Я дернула ушами, но слушать продолжала. Как оказалось, у паренька умерла мама — и он должен был ехать на похороны. Странно, почему детеныш не жил с матерью?

Потом вопрос прояснился. Отец мальчишки умер, и его мать вышла замуж второй раз, у нас тоже так делают. Самке с детенышами сложно охотиться одной, к тому же она уже доказала свою плодовитость, может принести еще щенков…

А в этот раз матери щенка попался плохой, бешеный самец. Который решил сожрать чужого щенка, вместо того, чтобы наплодить своих. Такое тоже бывало, но у нас таких загрызали — и быстро. А тут вот не получилось… плохо.

И он попытается загрызть парнишку. Только если у нас это приходится делать самому, то здесь он может нанять людей — и убить пасынка чужими руками.

Мерзость!

Скотина бешеная!

Но меня это все равно не касается. Я побуду недолго с пареньком, а потом удеру. Еще не хватало — свою шкурку под стрелы подставлять… интересно, а кормить меня будут?

Хочу морковки…

Колин.

Зайка сидела рядом, я гладил ее и выкладывал, что на душе накипело. Странно, но бессловесное животное вело себя лучше множества людей. Не лезло с комментариями, не пыталось давать советы, не дергалось и не сбегало посреди разговора…

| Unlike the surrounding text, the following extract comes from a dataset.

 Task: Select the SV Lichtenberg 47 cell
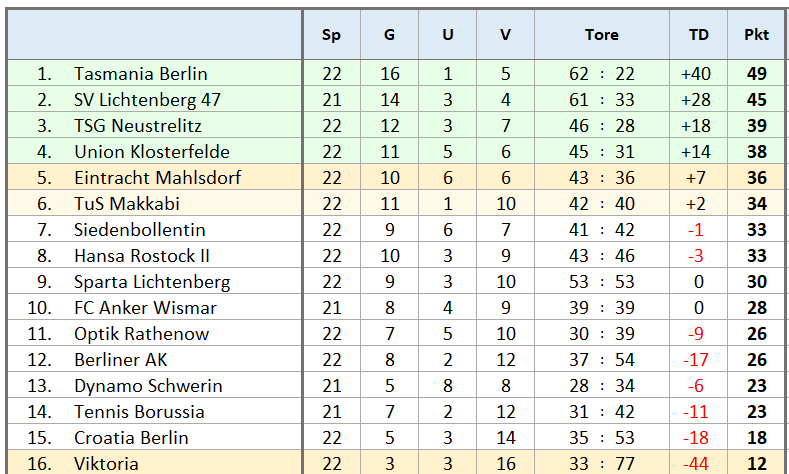[147, 100]
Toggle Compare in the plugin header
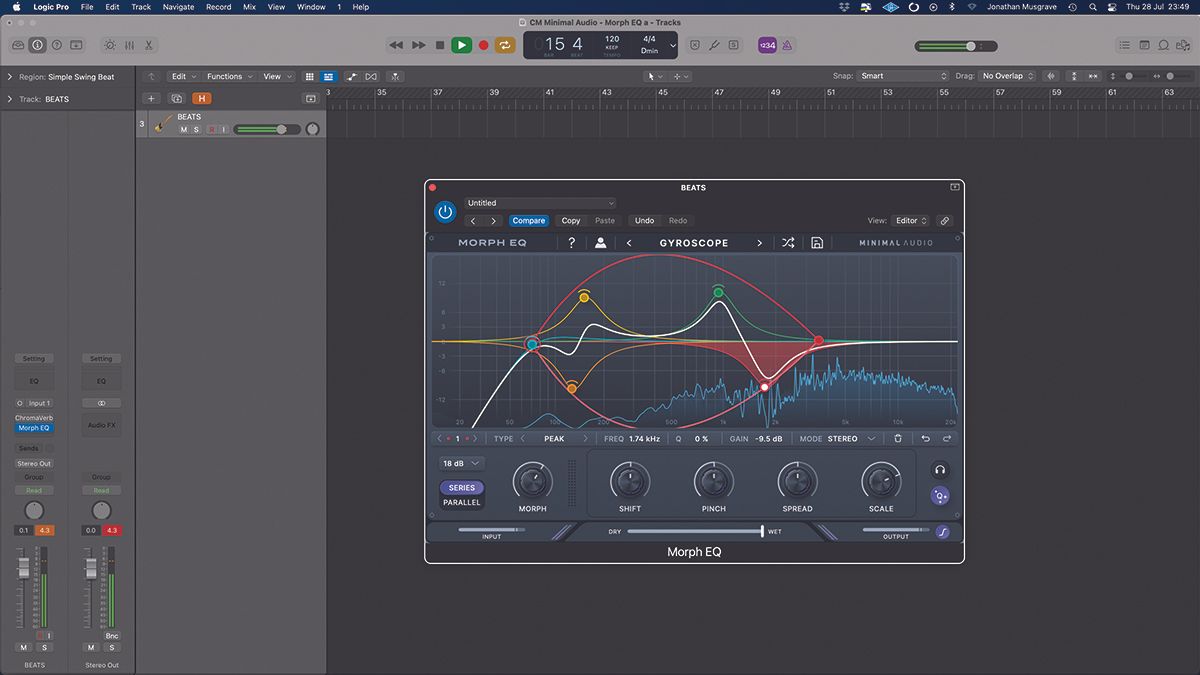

Ладно–ладно, все я понимаю, но хоть с кем‑то поговорить. С Шакром?

Тому лишь бы службу нести, а что у меня на душе — ему и дела нет. А больше никого нет рядом. Раньше хоть тетушка выслушивала, если очень накатывало…

И мамы больше нет… я еще доберусь до горла отчима, Богом клянусь! Он у меня кровавыми слезами заплачет… тварь!

Зайка прянула ушами и смешно дернула носом.

— Поедешь со мной, пушистик? Поедешь… хорошо тебе. Ни родных, ни друзей, ни проблем, ни переживаний, даже если твоя мать умрет. Ты и не задумаешься… Ладно, сиди здесь. Дверь я запру. Надо еще коня почистить, а то Обмылок скотина своевольная…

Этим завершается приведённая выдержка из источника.